Exibição de The Clock, de Christian Marclay (Foto: Divulgação)
Exibição de The Clock, de Christian Marclay (Foto: Divulgação)

A tendência – como se pode notar –  é privilegiar as imagens técnicas, produzidas com aparelhos. “A foto renova-se em sua banalidade digital. Ela não acabou, o que torna ainda mais exigente o nosso papel de mediador”, explica Pinheiro. O cinema também terá seu lugar de destaque, ocupando, com uma intensa programação, o auditório multimídia com 150 lugares (que tem condições de projetar tanto filmes analógicos como digitais, bem como preparo acústico para eventos musicais). O objetivo é trabalhar o caráter diverso da produção audiovisual, complementando a já vasta programação cinematográfica existente na Paulista e combinando o novo e o antigo, uma seleção de produções recentes de acesso mais restrito com a divulgação de um vasto e mais desconhecido material de arquivo, de caráter mais histórico. “Nossa ideia é oferecer uma programação que talvez o público não espere”, afirma o cineasta Kleber Mendonça Filho, consultor responsável por essa programação.

A presença de The Clock, que sincroniza em tempo real diferentes imagens de relógios capturadas no cinema, serve de gancho para uma ação ousada: a decisão de manter, um dia por semana, o instituto aberto 24 horas. Mais do que permitir que o trabalho seja apreciado na íntegra e transgredir os limites rígidos de funcionamento, esse horário alternativo tem por objetivo reafirmar o vínculo entre o novo espaço e seu público, dando corpo a um centro de cultura plenamente integrado com a cena urbana, em suas mais diferentes feições, do período comercial à madrugada.

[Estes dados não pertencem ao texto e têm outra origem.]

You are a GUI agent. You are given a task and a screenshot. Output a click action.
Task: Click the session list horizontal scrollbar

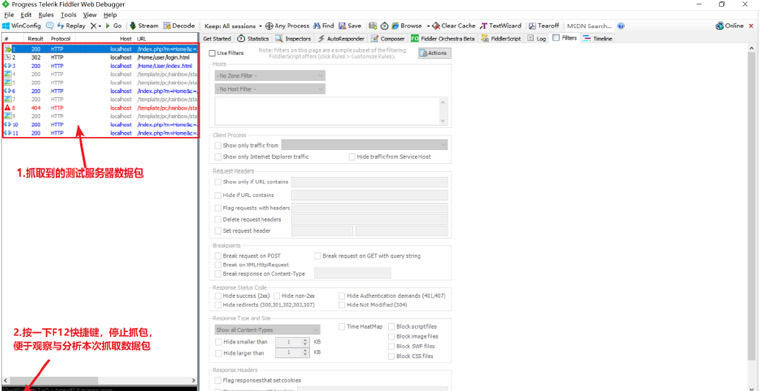(x=99, y=380)
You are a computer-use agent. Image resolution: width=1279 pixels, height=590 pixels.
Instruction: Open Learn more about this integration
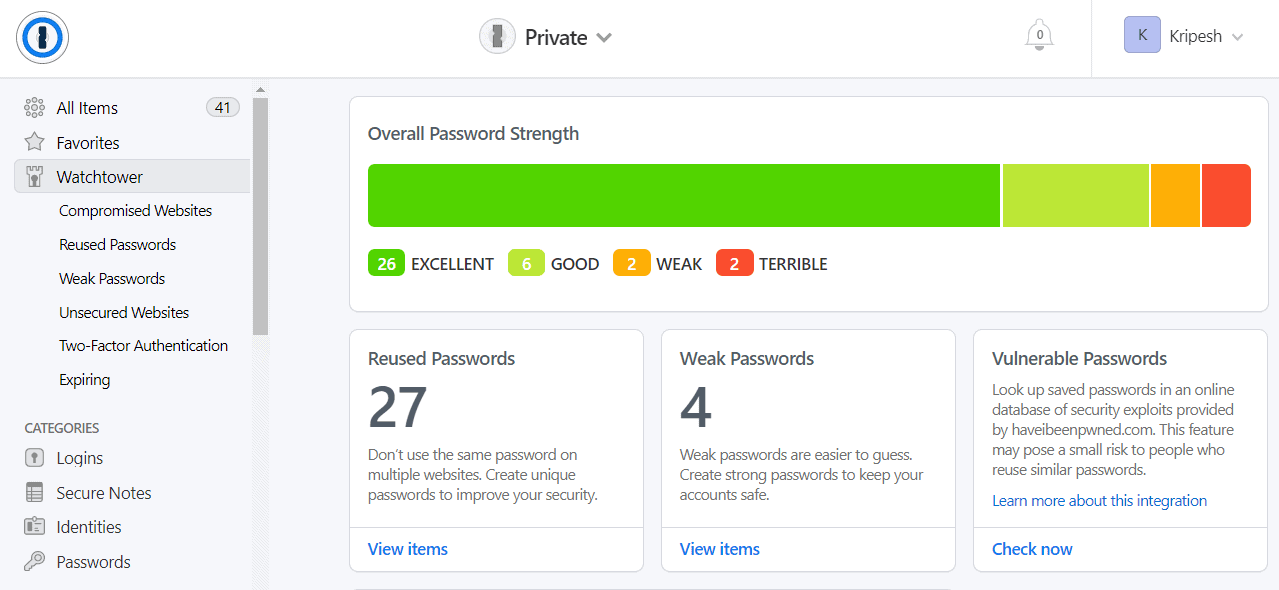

Esse entrecruzamento com a cena urbana e seus habitantes se reflete em outros aspectos do IMS paulistano, com efeitos tanto na programação de longo prazo quanto na própria arquitetura do espaço. O projeto do escritório Andrade Morettin se impõe, com sua roupagem leve, de vidro, na paisagem da Avenida, como é possível constatar nas fotos feitas ao longo de todo o período de construção por Michael Wesely, que também estarão em exibição. E busca integrar-se a este espaço recriando, no quarto andar do novo prédio, um espaço de convivência que funcionará como uma espécie de praça, com a dupla função de acesso e espaço de convívio, enquanto o andar térreo é pensado como uma continuidade da rua, dialogando também com outros dois prédios icônicos da Paulista: o Masp e o Conjunto Nacional.

Essa integração também se encontra na escolha do tema para a primeira de uma série de mostras de longo prazo (um ano de duração), aos cuidados de curadores convidados, que ocupará o último andar do edifício, num sistema de projeção imersiva de imagens. A seleção inaugural, a cargo de Guilherme Wisnik, se debruça exatamente sobre a iconografia da cidade de São Paulo. São três séries, construídas basicamente a partir de imagens pertencentes a coleção do IMS, intituladas Construção/Demolição, Letreiros e Personagens. Com cerca de 8 minutos, cada série propõe um passeio ao mesmo tempo histórico e poético por aspectos importantes do caráter urbano de São Paulo, traduzindo na prática essa “ideia da natureza de São Paulo como lugar de transformação permanente, de lugar de construção e também de destruição”, explica Wisnik.